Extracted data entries
________________________
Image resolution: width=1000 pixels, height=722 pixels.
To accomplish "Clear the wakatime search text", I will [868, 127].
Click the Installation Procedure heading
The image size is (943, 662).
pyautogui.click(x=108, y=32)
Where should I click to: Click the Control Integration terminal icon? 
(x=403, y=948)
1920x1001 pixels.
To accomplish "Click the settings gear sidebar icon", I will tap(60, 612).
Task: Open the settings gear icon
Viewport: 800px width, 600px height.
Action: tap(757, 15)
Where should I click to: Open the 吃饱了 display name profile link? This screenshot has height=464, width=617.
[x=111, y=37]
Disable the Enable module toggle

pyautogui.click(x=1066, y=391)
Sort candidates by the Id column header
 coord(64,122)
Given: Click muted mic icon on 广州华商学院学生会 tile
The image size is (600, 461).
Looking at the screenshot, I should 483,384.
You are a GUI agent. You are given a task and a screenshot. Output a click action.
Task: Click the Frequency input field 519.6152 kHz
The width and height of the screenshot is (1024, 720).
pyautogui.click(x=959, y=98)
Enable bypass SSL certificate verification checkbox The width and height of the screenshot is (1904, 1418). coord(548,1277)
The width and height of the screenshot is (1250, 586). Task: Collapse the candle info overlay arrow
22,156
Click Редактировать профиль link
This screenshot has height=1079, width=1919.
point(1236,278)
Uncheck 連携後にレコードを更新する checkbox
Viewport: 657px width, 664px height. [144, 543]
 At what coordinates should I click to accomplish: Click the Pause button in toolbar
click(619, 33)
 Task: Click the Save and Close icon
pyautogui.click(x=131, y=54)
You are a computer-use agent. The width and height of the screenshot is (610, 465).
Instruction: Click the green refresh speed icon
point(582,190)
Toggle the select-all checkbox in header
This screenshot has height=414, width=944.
________________________
The entire set of entries, and nothing else, should be set down exactly.

Image resolution: width=1000 pixels, height=722 pixels.
To accomplish "Clear the wakatime search text", I will [868, 127].
Click the Installation Procedure heading
The image size is (943, 662).
pyautogui.click(x=108, y=32)
Where should I click to: Click the Control Integration terminal icon? 
(x=403, y=948)
1920x1001 pixels.
To accomplish "Click the settings gear sidebar icon", I will tap(60, 612).
Task: Open the settings gear icon
Viewport: 800px width, 600px height.
Action: tap(757, 15)
Where should I click to: Open the 吃饱了 display name profile link? This screenshot has height=464, width=617.
[x=111, y=37]
Disable the Enable module toggle

pyautogui.click(x=1066, y=391)
Sort candidates by the Id column header
 coord(64,122)
Given: Click muted mic icon on 广州华商学院学生会 tile
The image size is (600, 461).
Looking at the screenshot, I should 483,384.
You are a GUI agent. You are given a task and a screenshot. Output a click action.
Task: Click the Frequency input field 519.6152 kHz
The width and height of the screenshot is (1024, 720).
pyautogui.click(x=959, y=98)
Enable bypass SSL certificate verification checkbox The width and height of the screenshot is (1904, 1418). coord(548,1277)
The width and height of the screenshot is (1250, 586). Task: Collapse the candle info overlay arrow
22,156
Click Редактировать профиль link
This screenshot has height=1079, width=1919.
point(1236,278)
Uncheck 連携後にレコードを更新する checkbox
Viewport: 657px width, 664px height. [144, 543]
 At what coordinates should I click to accomplish: Click the Pause button in toolbar
click(619, 33)
 Task: Click the Save and Close icon
pyautogui.click(x=131, y=54)
You are a computer-use agent. The width and height of the screenshot is (610, 465).
Instruction: Click the green refresh speed icon
point(582,190)
Toggle the select-all checkbox in header
This screenshot has height=414, width=944.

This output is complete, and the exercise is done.